In addressing the second issue, it’s important to note that many C-level executives are actively seeking ways in which to gain knowledge from outside of our industry to grow their performance capacity. Unfortunately, not all leaders proactively pursue educational ­opportunities to enhance their skillsets, and they tend to jump from one similar role to another. Even the most polished executives lack a propensity for innovation if they simply move from one firm to another without any mode to gain perspective. Once a firm’s hiring practices are addressed, I implore you to look outside of legal or include candidates who have alternative experience in other industries peppered throughout their career paths.

What to Expect From the C-Suite

Firm management should engage business services leaders to help define business goals. In the evolving legal arena, in which the class system is slowly being removed from firms, leaders can work together toward a common objective. An effective law firm C-suite should be a vital part of the leadership team.

Calibrate Legal and Intapp recently conducted an industry-wide survey that found nearly all chief marketing officers are tasked with implementing business strategy, yet less than 20% of them have a seat at the table in creating that strategy. Allowing C-suite executives a seat at the management table in influencing strategic firm decisions creates a culture of inclusivity and value in these roles necessary to retain top talent. If you do not have the trust in your C-suite talent to invite them to the table, then perhaps you don’t have the right talent.
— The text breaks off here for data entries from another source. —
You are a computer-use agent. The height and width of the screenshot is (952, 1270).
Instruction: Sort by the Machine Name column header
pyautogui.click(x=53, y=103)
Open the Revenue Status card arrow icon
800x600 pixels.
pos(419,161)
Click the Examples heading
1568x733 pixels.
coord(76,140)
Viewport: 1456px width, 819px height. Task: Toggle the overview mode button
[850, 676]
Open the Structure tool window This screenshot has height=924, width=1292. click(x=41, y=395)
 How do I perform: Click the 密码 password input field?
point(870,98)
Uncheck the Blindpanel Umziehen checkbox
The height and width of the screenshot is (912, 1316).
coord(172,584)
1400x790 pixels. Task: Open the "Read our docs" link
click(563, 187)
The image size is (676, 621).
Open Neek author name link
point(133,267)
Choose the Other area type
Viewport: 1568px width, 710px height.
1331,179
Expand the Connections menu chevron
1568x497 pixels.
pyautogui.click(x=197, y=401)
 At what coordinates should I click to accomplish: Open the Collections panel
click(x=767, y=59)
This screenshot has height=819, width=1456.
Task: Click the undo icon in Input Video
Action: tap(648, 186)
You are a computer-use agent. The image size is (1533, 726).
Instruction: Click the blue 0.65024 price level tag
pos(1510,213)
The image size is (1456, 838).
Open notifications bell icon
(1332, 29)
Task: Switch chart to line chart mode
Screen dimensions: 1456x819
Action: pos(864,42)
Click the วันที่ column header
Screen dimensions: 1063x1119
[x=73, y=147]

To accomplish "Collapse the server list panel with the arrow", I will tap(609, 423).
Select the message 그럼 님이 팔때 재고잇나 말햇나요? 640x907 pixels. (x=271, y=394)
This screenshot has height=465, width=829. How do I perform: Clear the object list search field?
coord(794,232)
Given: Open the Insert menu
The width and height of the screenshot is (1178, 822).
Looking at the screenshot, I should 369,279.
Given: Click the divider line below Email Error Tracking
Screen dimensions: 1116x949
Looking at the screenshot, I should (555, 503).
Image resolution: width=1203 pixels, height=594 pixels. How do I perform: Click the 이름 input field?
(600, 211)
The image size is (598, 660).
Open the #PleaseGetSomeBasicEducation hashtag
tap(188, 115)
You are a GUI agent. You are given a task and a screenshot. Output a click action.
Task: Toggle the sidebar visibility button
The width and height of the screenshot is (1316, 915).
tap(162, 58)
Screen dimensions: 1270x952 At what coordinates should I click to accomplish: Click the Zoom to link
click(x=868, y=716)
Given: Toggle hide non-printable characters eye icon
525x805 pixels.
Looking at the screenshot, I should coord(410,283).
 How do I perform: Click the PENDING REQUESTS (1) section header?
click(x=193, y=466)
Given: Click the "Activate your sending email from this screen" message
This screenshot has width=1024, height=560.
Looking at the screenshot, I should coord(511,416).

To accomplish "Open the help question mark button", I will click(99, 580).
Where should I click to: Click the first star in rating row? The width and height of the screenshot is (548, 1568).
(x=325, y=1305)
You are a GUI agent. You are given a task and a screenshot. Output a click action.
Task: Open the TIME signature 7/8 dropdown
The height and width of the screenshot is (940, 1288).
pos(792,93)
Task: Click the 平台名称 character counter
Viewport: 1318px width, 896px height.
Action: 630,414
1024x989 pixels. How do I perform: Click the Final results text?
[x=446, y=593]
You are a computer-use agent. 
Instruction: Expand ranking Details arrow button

Expect more innovation from your C-suite. In fact, insist upon more innovation, and take the time to understand why it makes a difference. Treat your executive candidates with the level of respect you would demand if you were in their shoes, and ensure that your leaders bring innate value to your ­organization. As the legal landscape continues to evolve, firm leaders who take the time to truly understand the value that their C-suite brings to running the business of the law firm will thrive.